Who is destroying the rule of law? - Haaretz

Opposition leader Benjamin Netanyahu at a Likud faction meeting in the Knesset in Jerusalem, in December.
Opposition leader Benjamin Netanyahu at a Likud faction meeting in the Knesset in Jerusalem, in December.

Who is destroying the rule of law in Israel? After years of hearing a particularly shrill choir scream about the existence of one enemy to the justice system, the arch-Satan, demon of destruction, Benjamin Netanyahu by name, suddenly we learn that the true enemy comes from within the system. The police used the Pegasus software to track (at least) one of the state’s witnesses against Netanyahu.

The scope of the rot is yet to be fully revealed, as is the degree of involvement by the prosecution and the scope of malicious surveillance. The lies of the police, its officers, and the minister overseeing them are a grave matter, but one conclusion is already clear: The police, and perhaps the prosecution as well, have decided to incriminate Netanyahu by nearly any means necessary.

It is becoming clear that his and his supporters’ claims were true, at least to some degree.
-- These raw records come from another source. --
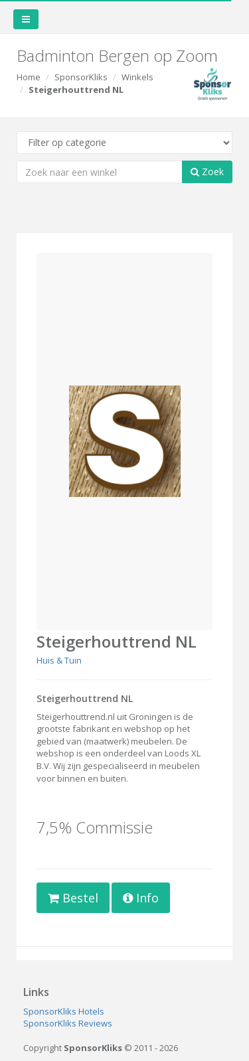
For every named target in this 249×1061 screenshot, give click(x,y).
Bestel (73, 898)
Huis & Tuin (59, 660)
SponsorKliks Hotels (63, 1011)
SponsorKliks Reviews (67, 1023)
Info (141, 898)
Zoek (207, 171)
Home (29, 77)
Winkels (137, 77)
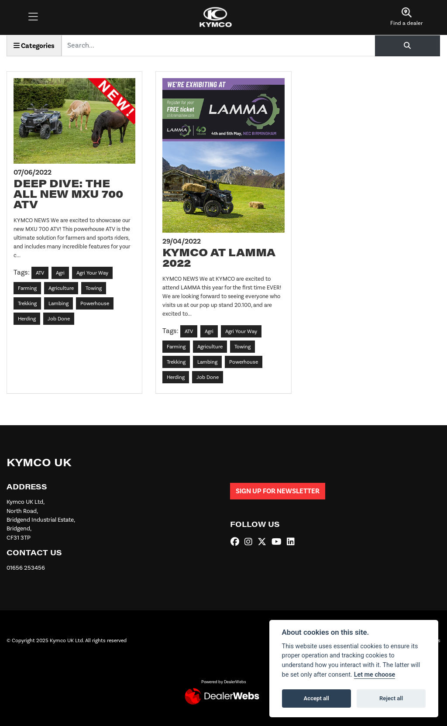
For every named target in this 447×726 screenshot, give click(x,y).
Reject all (391, 698)
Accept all (316, 698)
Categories (34, 45)
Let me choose (374, 674)
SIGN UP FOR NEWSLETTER (278, 491)
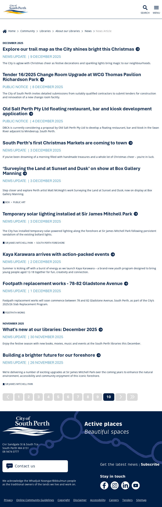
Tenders (127, 500)
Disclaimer (80, 500)
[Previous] (8, 397)
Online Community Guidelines (35, 500)
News (88, 31)
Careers (114, 500)
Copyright (64, 500)
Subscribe (150, 464)
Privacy (8, 500)
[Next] (120, 397)
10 (110, 397)
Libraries (45, 31)
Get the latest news (119, 464)
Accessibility (98, 500)
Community (27, 31)
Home (12, 31)
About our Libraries (68, 31)
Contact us (25, 466)
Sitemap (141, 500)
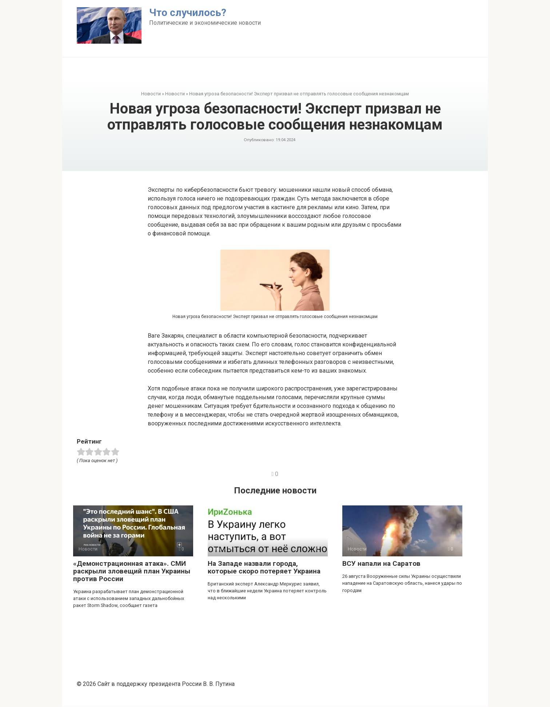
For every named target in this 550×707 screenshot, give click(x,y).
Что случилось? (187, 13)
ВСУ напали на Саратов (381, 563)
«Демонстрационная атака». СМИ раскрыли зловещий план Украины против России (131, 571)
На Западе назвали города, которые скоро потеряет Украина (264, 567)
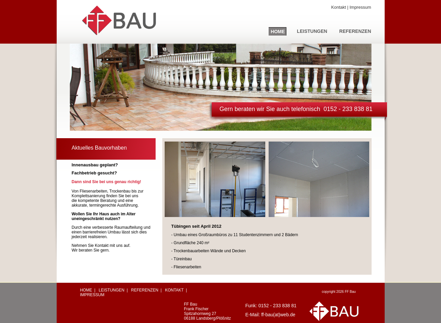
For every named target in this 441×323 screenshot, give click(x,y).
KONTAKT (174, 290)
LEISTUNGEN (312, 31)
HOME (278, 31)
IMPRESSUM (92, 294)
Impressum (360, 7)
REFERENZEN (355, 31)
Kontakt (338, 7)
Perhaps not outright framing – that will be revealed in the trial – and not the overthrow of a sitting prime minister by the justice system, but certainly an unbridled manhunt to incriminate him. Someone wanted to see Netanyahu brought to justice. Wanted it very, very much.

In a grim twist of fate, the man who promoted the sale of NSO’s products to dark regimes for diplomatic benefit to Israel, fell victim himself to the same filth. The Golem has risen on its maker in a particularly ironic manner. But this does not minimize the gravity of using this poisonous tool against him. It would have been best had Pegasus never been born, or at least not in Israel, and still – there is a difference between countries using it against external enemies and using it to incriminate its own citizens – in some countries, dissidents; in another, a sitting prime minister.
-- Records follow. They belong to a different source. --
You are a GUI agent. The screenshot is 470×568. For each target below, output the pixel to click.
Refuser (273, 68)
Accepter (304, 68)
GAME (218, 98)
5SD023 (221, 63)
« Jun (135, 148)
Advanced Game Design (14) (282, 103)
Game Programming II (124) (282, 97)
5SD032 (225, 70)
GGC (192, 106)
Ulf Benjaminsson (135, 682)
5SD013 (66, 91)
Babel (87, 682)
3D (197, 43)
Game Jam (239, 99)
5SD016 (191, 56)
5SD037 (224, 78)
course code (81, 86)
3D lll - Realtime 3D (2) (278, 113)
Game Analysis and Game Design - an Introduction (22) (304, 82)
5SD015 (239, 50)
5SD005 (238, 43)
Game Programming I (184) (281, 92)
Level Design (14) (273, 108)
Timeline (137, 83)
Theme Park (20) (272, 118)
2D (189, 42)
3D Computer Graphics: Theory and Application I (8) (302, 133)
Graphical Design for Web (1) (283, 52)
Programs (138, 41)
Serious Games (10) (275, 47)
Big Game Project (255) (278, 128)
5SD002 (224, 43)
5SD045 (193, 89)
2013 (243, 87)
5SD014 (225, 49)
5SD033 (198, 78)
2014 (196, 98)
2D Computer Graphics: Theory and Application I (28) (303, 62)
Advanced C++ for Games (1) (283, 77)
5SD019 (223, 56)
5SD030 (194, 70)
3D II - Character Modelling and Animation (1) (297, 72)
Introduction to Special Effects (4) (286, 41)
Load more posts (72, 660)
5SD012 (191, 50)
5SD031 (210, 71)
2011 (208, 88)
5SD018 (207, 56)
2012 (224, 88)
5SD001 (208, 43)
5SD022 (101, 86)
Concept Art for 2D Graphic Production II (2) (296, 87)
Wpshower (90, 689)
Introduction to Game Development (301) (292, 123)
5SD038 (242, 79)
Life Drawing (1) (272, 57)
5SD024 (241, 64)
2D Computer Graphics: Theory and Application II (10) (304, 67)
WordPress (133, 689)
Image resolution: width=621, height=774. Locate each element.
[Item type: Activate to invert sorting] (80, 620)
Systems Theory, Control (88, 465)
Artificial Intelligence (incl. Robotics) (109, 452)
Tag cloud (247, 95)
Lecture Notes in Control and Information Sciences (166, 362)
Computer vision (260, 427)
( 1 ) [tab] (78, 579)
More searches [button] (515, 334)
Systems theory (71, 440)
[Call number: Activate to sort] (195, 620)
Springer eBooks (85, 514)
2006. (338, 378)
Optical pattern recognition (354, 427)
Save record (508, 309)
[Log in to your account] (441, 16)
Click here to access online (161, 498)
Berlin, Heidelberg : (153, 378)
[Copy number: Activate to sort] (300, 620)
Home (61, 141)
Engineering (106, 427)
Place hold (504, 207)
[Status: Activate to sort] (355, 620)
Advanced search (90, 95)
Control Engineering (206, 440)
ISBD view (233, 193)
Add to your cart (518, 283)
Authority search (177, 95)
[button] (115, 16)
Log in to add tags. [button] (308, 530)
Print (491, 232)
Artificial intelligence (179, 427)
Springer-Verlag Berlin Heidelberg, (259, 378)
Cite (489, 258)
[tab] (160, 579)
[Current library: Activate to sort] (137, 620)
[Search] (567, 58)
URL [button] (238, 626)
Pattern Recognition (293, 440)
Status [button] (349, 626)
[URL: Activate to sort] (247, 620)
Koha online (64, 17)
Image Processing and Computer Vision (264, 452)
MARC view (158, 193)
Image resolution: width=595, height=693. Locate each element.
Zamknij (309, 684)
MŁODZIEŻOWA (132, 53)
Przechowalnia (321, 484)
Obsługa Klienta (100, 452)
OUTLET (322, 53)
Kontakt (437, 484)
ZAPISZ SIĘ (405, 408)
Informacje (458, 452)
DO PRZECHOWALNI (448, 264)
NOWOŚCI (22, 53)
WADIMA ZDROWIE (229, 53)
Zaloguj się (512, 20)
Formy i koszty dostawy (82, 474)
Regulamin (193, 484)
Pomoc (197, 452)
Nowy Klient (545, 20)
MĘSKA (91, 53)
There is excessive, sanctimonious hysteria in Israel over NSO. Double standards are working overtime. A country that sells almost any regime devastating devices of destruction – including some particularly vicious weapons, from unmanned drones that wipe out lives with the touch of a joystick, to various types of cluster bombs – cannot get in a tizzy over spyware. At least spyware doesn’t kill; not directly, anyway.

In addition, a country that assassinates dissidents in its occupied territories and enemy scientists in other countries cannot get excited over the murder of a Saudi journalist. Indeed, the Israeli software’s complete invasion of privacy is outrageous and repulsive, but some of the weapons Israel exports are far more gruesome, and no public debate is held on them. On the contrary, they are the pride and joy of the nation. The fact that five million people live their lives exposed to some Israeli Pegasus or other, day and night, in Gaza and in the West Bank, annuls the moral right to be appalled by the use of these tools within sovereign Israel.
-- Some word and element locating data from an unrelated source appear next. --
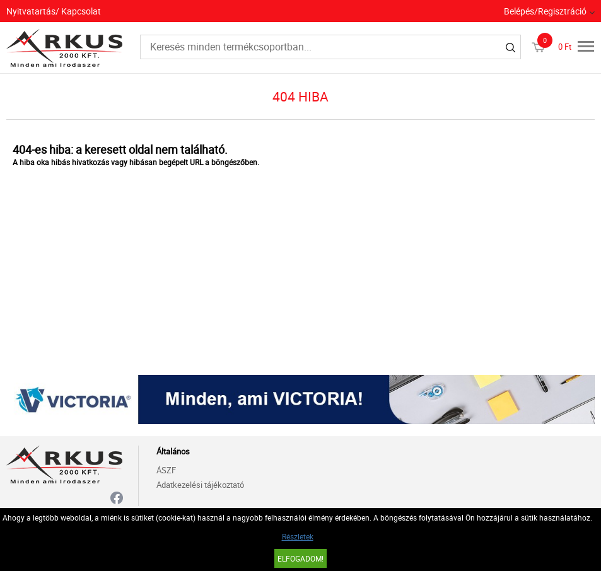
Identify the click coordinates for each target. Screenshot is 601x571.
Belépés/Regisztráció (545, 11)
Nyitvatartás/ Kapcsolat (53, 11)
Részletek (297, 536)
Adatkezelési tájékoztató (200, 484)
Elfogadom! (300, 558)
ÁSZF (166, 470)
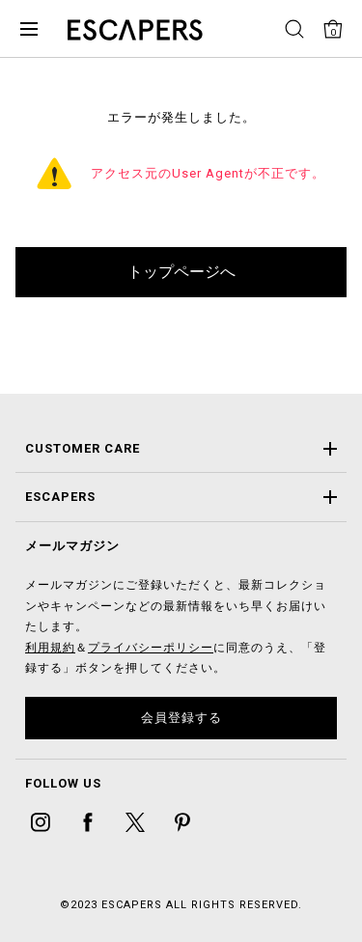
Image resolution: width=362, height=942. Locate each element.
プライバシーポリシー (150, 647)
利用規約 (50, 647)
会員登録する (181, 717)
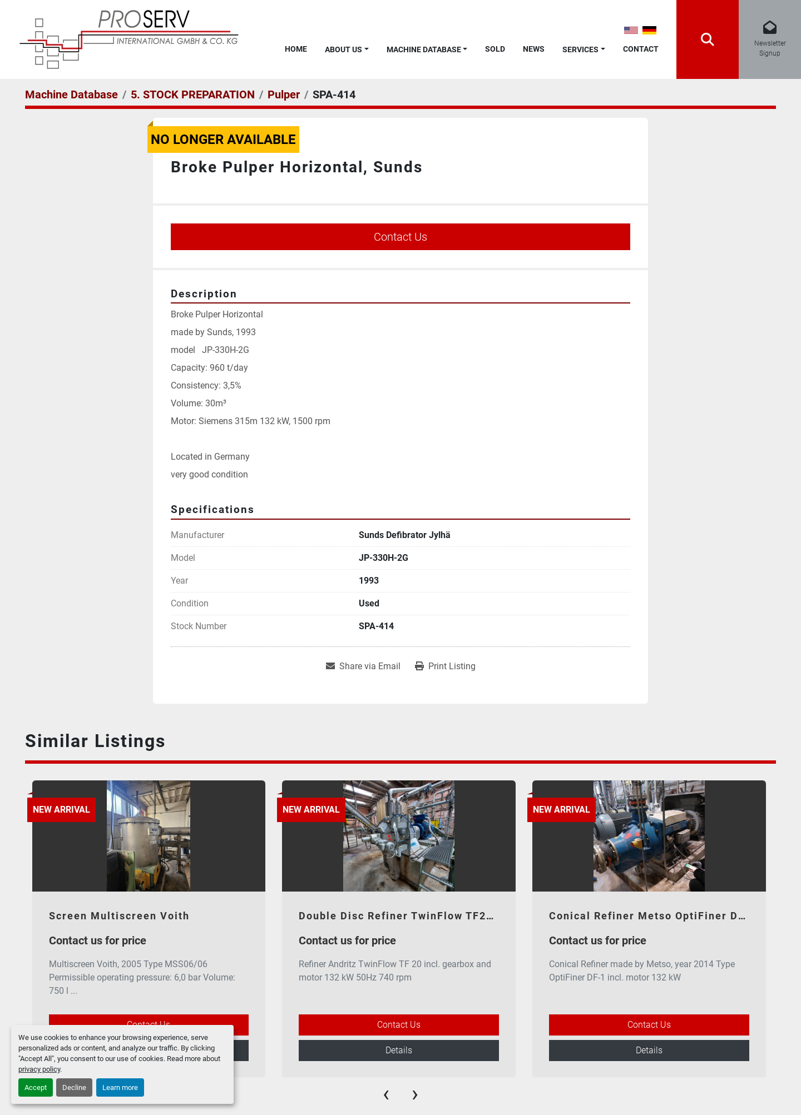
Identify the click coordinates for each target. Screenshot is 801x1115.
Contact (641, 48)
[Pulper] (284, 94)
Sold (495, 48)
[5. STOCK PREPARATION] (193, 94)
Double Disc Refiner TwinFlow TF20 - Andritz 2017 (437, 916)
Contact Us (400, 236)
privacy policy (39, 1069)
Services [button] (580, 49)
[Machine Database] (71, 94)
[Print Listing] (445, 666)
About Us (343, 49)
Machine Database (424, 49)
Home (296, 48)
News (534, 48)
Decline (74, 1087)
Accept (35, 1087)
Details (398, 1050)
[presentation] (386, 1094)
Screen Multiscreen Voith (119, 916)
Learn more (120, 1087)
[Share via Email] (363, 666)
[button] (347, 47)
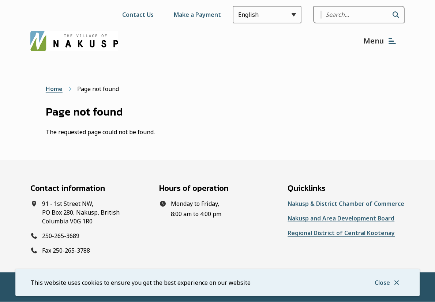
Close (382, 283)
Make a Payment (197, 15)
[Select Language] (267, 14)
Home (54, 89)
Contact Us (138, 15)
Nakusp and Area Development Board (341, 218)
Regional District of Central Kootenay (341, 233)
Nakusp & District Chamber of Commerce (346, 204)
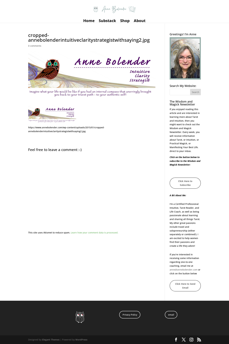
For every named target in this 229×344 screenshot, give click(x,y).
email (171, 314)
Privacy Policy (130, 314)
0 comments (34, 45)
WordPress (81, 339)
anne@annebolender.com (183, 269)
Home (89, 21)
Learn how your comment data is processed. (94, 232)
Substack (107, 21)
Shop (125, 21)
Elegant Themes (51, 339)
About (139, 21)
But in any event we must not minimize the gravity of the use of invasive surveillance to incriminate citizens, let alone without authorization. And when it concerns a sitting prime minister this problem only grows more urgent, due to the political implications of the effort to overthrow him. That’s how it always is with a slippery slope. You invent a monstrous weapon to fight terrorism, and eventually use it against a prime minister. Once the forbidden weapon is in the arsenal, it will be used for any purpose. Skunk water in the territories? Now they use the skunk against the Haredim too. NSO’s skunk is particularly malodorous. It was used on Netanyahu.

The Netanyahu trial is ongoing. Thus far it has been hard to point to the smoking gun that would justify the serious charges and the hateful public atmosphere, but there’s a long way still to go. There will always be the next state’s witness, who will be described by prosecutors and Netanyahu’s foes as the man who will deliver the goods. Now the surveillance target Shlomo Filber is center-stage. Tomorrow it will be someone else. That is why this surveillance is so destructive. It strengthens the public feeling that Netanyahu is indeed being persecuted.

Netanyahu himself sounded upset over the weekend. People around him talked hyperbolically of an earthquake. But underneath the pretense of a storm, which they know how to harness to their benefit, there lay the feeling that another Pegasus is yet to come, and with it his trial will implode. Now it will be even harder to refute that.